September 4, 2009

Plight of Senegalese fishermen depicted in classic Dutch play

Filed under: Literature,Shows by Branko Collin @ 3:19 pm

A play set published in 1900 about the plight of Dutch fishermen, which was adapted for a modern context in Senegal, is returning to the Netherlands this month with Senegalese song and dance left intact, and with Marisa van Eyle as a Dutch narrator.

Op Hoop van Zegen (The Good Hope) is a play by Herman Heijermans about the eponymous fishing ship, its owner Bos and the brothers Geert and Barend, who know the ship is not seaworthy, but still sign on as sailors. The brothers then die when the ship sinks during its last voyage. The line “de vis wordt duur betaald” (the fish is dearly paid for), with which Kniertje, the mother of Geert and Barend greets the news of the death of her two sons, has become a saying in Dutch.

EXTRACTED MATERIAL:
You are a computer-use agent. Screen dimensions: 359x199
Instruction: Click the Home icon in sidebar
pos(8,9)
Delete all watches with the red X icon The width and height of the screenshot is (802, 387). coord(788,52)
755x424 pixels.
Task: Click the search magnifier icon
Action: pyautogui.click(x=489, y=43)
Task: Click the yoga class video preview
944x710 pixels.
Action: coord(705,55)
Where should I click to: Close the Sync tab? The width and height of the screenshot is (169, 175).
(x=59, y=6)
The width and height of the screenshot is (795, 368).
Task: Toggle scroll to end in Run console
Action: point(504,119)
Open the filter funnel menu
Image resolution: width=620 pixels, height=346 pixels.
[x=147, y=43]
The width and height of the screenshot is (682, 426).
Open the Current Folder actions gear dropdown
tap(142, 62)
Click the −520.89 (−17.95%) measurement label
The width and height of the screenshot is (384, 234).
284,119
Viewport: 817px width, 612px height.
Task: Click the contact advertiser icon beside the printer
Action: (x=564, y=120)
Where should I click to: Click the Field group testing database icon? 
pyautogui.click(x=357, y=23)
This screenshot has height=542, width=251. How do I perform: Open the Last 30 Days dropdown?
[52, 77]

REQUIRED TASK 1:
Do these statements agree with the article on the Dutch play? (a) The brothers Geert and Barend die when the ship sinks. (b) Marisa van Eyle serves as a Senegalese narrator. (c) Bos is the mother of Geert and Barend. For each, answer yes or no and quote the words of the article that decide it.
REQUIRED TASK 2:
In the records starting at the line that contains "Task: Click the yoga class video preview" and ending at the line that contains "pyautogui.click(x=357, y=23)", change "Open" to "Expand" and give back those lines with nothing else altered.
The text and the records come from unrelated sources.

CORRECT RESULT 1:
(a) Yes: "The brothers then die when the ship sinks during its last voyage."
(b) No: "with Marisa van Eyle as a Dutch narrator"
(c) No: "Kniertje, the mother of Geert and Barend"

CORRECT RESULT 2:
Task: Click the yoga class video preview
944x710 pixels.
Action: coord(705,55)
Where should I click to: Close the Sync tab? The width and height of the screenshot is (169, 175).
(x=59, y=6)
The width and height of the screenshot is (795, 368).
Task: Toggle scroll to end in Run console
Action: point(504,119)
Expand the filter funnel menu
Image resolution: width=620 pixels, height=346 pixels.
[x=147, y=43]
The width and height of the screenshot is (682, 426).
Expand the Current Folder actions gear dropdown
tap(142, 62)
Click the −520.89 (−17.95%) measurement label
The width and height of the screenshot is (384, 234).
284,119
Viewport: 817px width, 612px height.
Task: Click the contact advertiser icon beside the printer
Action: (x=564, y=120)
Where should I click to: Click the Field group testing database icon? 
pyautogui.click(x=357, y=23)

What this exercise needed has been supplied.